*WRITTEN REQUEST*.
Please print the data exactly, beginning at the first line and continuing through the line containing "Follow the INVESTMINT.RU/PLZL/", with both of those lines included.

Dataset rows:

>> START

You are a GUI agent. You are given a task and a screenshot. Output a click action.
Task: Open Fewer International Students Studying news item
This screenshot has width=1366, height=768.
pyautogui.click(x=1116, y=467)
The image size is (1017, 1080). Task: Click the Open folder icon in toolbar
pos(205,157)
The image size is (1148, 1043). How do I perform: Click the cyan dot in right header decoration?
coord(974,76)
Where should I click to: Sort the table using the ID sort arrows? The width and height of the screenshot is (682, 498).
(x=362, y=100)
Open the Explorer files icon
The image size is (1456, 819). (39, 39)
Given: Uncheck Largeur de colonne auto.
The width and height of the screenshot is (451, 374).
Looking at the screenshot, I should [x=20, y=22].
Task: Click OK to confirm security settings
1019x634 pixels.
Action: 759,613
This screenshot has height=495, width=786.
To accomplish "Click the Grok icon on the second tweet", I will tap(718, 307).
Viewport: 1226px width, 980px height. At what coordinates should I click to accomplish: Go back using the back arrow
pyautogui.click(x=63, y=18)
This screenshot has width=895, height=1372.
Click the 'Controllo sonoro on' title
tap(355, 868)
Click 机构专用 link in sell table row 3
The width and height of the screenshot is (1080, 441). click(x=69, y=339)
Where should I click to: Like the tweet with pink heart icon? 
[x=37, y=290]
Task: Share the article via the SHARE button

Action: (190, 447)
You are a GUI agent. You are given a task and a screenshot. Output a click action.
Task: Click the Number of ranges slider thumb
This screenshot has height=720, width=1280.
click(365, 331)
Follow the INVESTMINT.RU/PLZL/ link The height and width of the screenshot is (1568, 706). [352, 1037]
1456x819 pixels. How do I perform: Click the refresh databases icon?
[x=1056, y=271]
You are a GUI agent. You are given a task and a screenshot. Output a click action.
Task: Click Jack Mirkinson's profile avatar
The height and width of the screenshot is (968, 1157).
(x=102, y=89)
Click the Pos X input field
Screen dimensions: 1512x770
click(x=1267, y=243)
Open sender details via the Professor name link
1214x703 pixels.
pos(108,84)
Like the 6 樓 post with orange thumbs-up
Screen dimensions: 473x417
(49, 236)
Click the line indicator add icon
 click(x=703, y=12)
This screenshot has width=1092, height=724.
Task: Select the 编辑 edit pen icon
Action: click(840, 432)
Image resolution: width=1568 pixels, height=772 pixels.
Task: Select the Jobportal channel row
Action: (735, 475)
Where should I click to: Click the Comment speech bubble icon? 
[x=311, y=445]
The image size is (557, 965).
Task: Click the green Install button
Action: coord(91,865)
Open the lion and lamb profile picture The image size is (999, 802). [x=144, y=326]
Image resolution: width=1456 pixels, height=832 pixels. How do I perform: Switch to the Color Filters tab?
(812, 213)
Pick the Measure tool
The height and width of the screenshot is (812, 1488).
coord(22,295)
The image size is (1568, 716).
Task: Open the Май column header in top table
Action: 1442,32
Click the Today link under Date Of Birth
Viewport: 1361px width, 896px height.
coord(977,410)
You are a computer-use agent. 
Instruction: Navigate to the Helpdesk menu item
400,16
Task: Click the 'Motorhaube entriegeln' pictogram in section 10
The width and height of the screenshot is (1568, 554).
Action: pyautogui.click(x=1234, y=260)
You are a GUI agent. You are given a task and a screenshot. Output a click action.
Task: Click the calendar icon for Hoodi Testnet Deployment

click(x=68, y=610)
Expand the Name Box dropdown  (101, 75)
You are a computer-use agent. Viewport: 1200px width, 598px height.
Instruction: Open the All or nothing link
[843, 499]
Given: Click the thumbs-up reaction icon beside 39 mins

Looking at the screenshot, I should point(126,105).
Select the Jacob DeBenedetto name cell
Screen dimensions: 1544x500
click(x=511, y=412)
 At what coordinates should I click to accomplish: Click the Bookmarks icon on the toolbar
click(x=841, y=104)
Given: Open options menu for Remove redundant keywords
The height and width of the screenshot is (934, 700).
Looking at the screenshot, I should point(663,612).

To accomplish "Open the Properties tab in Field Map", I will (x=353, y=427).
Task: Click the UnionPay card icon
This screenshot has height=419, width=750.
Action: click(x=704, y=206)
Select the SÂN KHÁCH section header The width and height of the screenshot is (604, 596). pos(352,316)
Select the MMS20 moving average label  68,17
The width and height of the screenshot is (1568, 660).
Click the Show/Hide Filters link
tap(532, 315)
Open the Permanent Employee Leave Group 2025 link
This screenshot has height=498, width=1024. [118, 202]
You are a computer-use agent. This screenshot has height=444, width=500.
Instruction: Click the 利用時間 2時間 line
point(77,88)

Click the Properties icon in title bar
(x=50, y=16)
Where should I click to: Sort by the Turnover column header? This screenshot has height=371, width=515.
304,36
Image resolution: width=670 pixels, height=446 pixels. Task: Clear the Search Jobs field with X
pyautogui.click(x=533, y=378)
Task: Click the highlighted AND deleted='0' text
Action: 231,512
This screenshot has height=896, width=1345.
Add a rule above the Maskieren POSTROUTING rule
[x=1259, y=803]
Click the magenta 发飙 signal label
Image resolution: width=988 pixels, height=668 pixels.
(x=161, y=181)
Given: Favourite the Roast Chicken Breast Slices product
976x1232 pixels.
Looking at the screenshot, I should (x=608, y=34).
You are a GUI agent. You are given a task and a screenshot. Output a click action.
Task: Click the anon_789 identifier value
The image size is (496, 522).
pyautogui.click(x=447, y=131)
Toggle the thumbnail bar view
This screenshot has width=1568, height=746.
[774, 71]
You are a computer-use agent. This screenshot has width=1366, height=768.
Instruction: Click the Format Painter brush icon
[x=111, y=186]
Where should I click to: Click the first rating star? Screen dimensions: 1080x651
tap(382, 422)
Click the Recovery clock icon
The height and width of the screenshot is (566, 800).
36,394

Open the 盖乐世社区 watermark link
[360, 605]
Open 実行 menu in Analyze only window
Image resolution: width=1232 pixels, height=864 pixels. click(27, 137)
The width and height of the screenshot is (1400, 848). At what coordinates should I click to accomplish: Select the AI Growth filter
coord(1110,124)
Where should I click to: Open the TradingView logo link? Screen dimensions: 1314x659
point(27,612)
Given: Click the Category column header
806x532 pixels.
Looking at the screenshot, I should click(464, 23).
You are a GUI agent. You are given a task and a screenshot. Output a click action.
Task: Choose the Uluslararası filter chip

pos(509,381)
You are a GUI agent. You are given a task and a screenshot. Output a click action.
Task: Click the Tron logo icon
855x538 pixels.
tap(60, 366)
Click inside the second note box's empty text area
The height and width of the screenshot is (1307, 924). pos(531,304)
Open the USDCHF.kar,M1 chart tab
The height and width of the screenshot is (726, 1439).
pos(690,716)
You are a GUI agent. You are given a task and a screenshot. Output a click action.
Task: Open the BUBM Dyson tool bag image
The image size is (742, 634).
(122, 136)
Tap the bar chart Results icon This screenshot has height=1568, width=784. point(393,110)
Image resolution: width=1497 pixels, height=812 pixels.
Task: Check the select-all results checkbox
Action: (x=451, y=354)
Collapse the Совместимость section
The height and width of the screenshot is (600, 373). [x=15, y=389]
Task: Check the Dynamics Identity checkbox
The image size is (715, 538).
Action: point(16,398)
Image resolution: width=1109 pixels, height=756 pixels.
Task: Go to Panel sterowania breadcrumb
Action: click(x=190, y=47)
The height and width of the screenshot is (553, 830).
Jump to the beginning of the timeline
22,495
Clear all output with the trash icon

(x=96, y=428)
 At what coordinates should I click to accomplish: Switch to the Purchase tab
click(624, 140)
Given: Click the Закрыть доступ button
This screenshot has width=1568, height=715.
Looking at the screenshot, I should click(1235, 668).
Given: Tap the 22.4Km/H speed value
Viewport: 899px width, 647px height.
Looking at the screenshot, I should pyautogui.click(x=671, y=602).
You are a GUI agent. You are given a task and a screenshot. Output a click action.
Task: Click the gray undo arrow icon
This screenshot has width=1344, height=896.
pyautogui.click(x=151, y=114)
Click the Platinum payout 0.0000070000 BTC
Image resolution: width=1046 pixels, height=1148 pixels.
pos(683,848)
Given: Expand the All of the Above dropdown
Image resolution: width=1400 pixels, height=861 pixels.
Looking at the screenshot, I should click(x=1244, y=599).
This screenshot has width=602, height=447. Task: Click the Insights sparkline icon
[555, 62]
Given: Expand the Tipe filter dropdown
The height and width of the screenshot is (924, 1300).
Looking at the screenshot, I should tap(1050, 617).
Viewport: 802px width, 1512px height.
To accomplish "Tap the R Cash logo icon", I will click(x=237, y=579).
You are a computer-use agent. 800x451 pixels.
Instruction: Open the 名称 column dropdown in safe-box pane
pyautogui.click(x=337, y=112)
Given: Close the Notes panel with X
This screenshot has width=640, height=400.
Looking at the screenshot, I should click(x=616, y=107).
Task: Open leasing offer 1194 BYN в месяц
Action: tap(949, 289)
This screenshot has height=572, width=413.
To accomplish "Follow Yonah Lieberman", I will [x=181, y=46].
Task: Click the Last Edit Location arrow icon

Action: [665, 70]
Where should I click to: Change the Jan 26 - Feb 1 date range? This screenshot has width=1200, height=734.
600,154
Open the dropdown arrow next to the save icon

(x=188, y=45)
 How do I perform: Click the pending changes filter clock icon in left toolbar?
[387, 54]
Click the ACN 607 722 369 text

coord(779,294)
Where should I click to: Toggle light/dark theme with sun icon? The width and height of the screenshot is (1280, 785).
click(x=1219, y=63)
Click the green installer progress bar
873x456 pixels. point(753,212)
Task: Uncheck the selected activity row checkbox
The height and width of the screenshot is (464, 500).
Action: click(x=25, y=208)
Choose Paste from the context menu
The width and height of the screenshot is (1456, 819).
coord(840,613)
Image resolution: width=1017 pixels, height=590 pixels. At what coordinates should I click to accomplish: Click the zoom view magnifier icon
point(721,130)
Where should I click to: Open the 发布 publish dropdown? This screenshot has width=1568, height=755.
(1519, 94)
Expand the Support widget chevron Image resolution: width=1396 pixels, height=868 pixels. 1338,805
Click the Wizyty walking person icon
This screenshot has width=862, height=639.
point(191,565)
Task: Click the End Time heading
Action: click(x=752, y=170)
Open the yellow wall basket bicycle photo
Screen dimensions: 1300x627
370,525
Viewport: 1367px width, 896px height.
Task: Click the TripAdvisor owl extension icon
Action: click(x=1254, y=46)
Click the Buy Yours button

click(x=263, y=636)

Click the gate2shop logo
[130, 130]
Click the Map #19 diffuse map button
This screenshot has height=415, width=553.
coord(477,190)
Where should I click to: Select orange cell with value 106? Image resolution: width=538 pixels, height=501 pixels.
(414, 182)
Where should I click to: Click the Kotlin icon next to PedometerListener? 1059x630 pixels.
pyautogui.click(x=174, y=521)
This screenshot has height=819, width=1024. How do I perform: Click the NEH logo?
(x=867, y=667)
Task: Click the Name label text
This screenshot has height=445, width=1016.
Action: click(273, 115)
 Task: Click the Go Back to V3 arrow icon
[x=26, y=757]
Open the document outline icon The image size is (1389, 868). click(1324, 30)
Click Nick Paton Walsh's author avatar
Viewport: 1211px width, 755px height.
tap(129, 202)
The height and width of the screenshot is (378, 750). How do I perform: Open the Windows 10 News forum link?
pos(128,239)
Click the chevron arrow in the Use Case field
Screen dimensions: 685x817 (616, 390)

>> END

*FINAL RESULT*.
You are a GUI agent. You are given a task and a screenshot. Output a click action.
Task: Open Fewer International Students Studying news item
This screenshot has width=1366, height=768.
pyautogui.click(x=1116, y=467)
The image size is (1017, 1080). Task: Click the Open folder icon in toolbar
pos(205,157)
The image size is (1148, 1043). How do I perform: Click the cyan dot in right header decoration?
coord(974,76)
Where should I click to: Sort the table using the ID sort arrows? The width and height of the screenshot is (682, 498).
(x=362, y=100)
Open the Explorer files icon
The image size is (1456, 819). (39, 39)
Given: Uncheck Largeur de colonne auto.
The width and height of the screenshot is (451, 374).
Looking at the screenshot, I should [x=20, y=22].
Task: Click OK to confirm security settings
1019x634 pixels.
Action: 759,613
This screenshot has height=495, width=786.
To accomplish "Click the Grok icon on the second tweet", I will tap(718, 307).
Viewport: 1226px width, 980px height. At what coordinates should I click to accomplish: Go back using the back arrow
pyautogui.click(x=63, y=18)
This screenshot has width=895, height=1372.
Click the 'Controllo sonoro on' title
tap(355, 868)
Click 机构专用 link in sell table row 3
The width and height of the screenshot is (1080, 441). click(x=69, y=339)
Where should I click to: Like the tweet with pink heart icon? 
[x=37, y=290]
Task: Share the article via the SHARE button

Action: (190, 447)
You are a GUI agent. You are given a task and a screenshot. Output a click action.
Task: Click the Number of ranges slider thumb
This screenshot has height=720, width=1280.
click(365, 331)
Follow the INVESTMINT.RU/PLZL/ link The height and width of the screenshot is (1568, 706). [352, 1037]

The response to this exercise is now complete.